Stakeholders Seek Review Of Reproductive Health Curriculum

Some stakeholders in the health sector have advocated a comprehensive review of reproductive health curriculum in Nigerian Universities to include prevention and treatment.

They made the call in Abuja on Monday while speaking at the opening of a two-day workshop on reproductive health curriculum review.

The stakeholders were concerned that the current curriculum focuses majorly on treatment, a reason he said was responsible for high maternal deaths in country.

A renowned Professor of Obstetrics and Gynecology at the University of Benin, Friday Okonofua, said there was the need to train medical students on how to prevent conditions that would lead to maternal death.

Okonofua, who leads the African Centre of Excellence in Reproductive Health at UNIBEN, said the meeting was convened due to issues related to reproductive health, which is the signs of reproduction that governs population, process of development, child birth.

He commended NUC for recently coming up with the new Core Curriculum Minimum Academic Standards (CCMAS), for Universities, saying it was unfortunate that the issues of Sexual Reproductive Health Rights (SRHR), were almost neglected.

“So, we want issues on right, social justice, gender and equity to be included in our curriculum, so that our students will have comprehensive exposure.

“Today Nigeria is known to have the one of highest rate of maternal deaths – women who die during child birth in the world.

“So, we are worried that most of the components that are currently on our reproductive health, surround the treatment of condition that leads to death rather than its prevention.

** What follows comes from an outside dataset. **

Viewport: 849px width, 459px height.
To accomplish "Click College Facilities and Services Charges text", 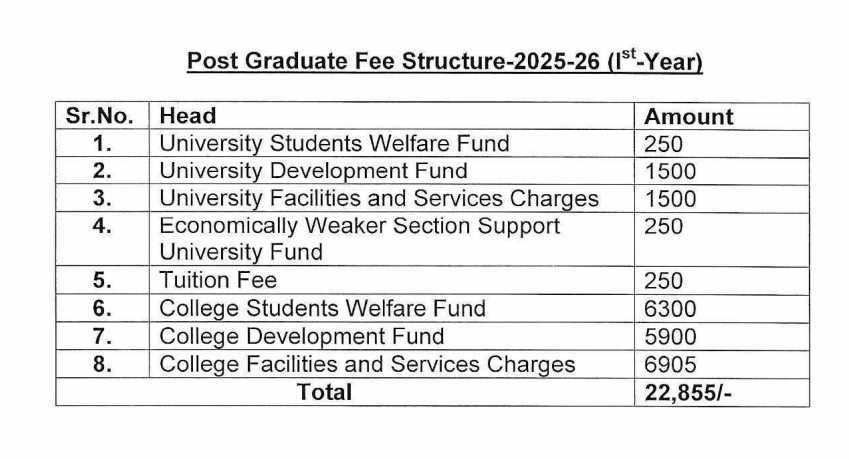I will [367, 364].
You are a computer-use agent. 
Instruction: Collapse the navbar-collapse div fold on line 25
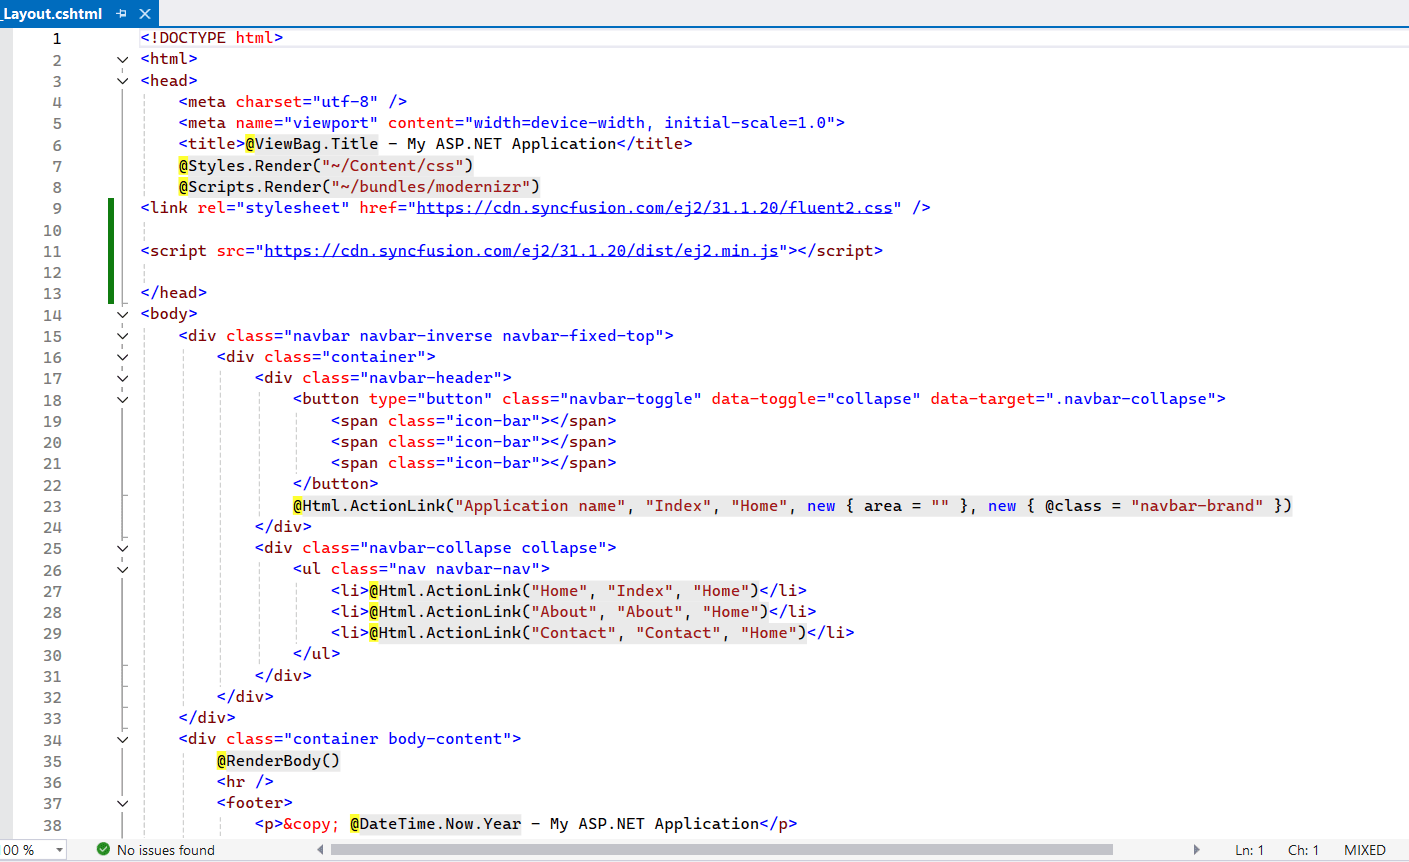coord(122,548)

“We believe that before a woman comes to the hospital, pains would have occured. And it is important that our training curriculum – undergraduate and post-graduate – are designed in such a way that students are made to be aware of the way to prevent these issues from reoccurring,” Okonofua stated.

In his presentation, Dr. Ibrahim Abbas disclosed that every six minutes, a Nigerian woman dies needlessly as a result of unsafe illegal abortion.

He noted that while Nigeria continues to lead the sub-region in adopting global and regional initiatives to address sexual and reproductive health (SRH) disease burden, the country still has some of the worst reproductive health (RH) indices in Africa.